Reki tries to teach Langa how to ride a bike. It...doesn't go well.

“I’ll teach you,” Reki said. “How to ride a bike. I taught you how to skateboard! And it’ll be good practice for my sisters. ‘Cause I’m sure you’ll be much easier to teach. You know how to balance.”
“Teach…me,” Langa repeated, slowly, as the thought took hold. “Okay. I want to learn.”
“Sweet!” Reki lightly punched his shoulder. “This will be a piece of cake. You’re gonna be in the Turtle France before you know it!”
“The…you mean the Tour de France?

Chapter Text

“Sorry I’m late!” Reki skidded to a stop in front of Langa, just shy of bowling them both over.

Langa wouldn’t have minded.

Reki’s board was tucked under his arm, but now he set it down and put one foot on it experimentally. “Not sure why I ran,” he said, in between gasping breaths. “Instead of skating.”

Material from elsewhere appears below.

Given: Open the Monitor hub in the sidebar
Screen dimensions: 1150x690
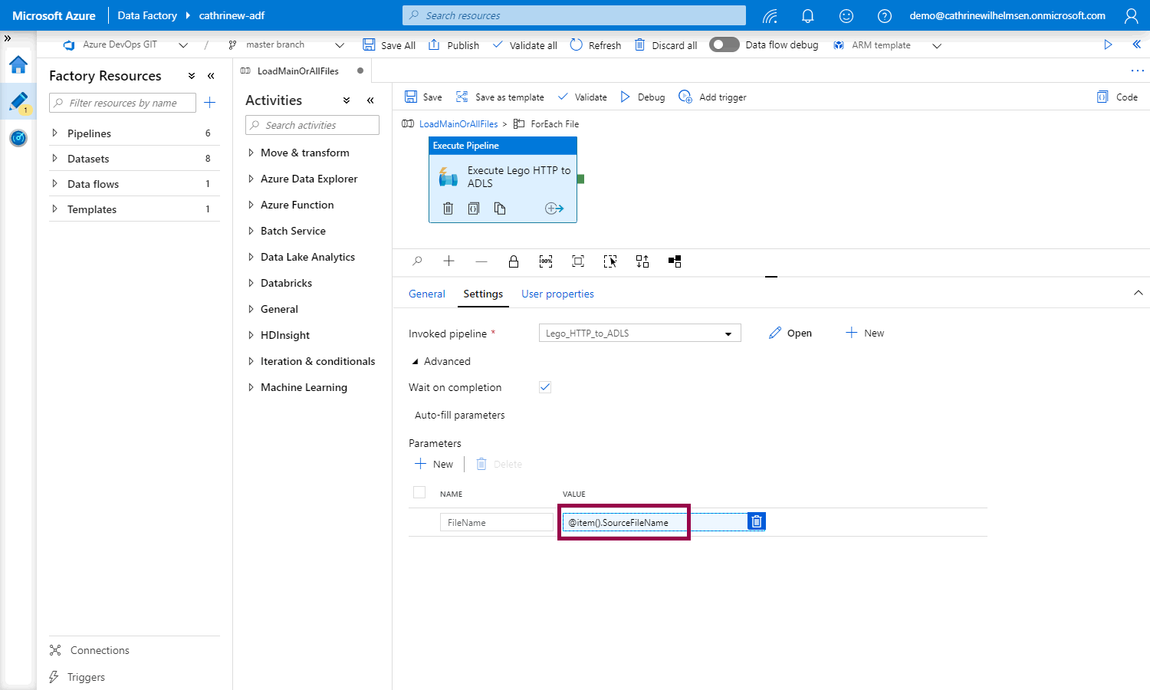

“I was wondering,” Langa replied, but the thought of Reki running to meet him, so worried about being late that he forgot to skate, made Langa feel the same way he did when he pulled off a flawless jump. Kind of weightless, reckless, special. It probably didn’t mean anything. It was just Reki being Reki.

But lately, everything felt like it meant something. The way Reki’s hand lingered just a little too long when they high fived. The way he would always give Langa the bigger portion when they split food.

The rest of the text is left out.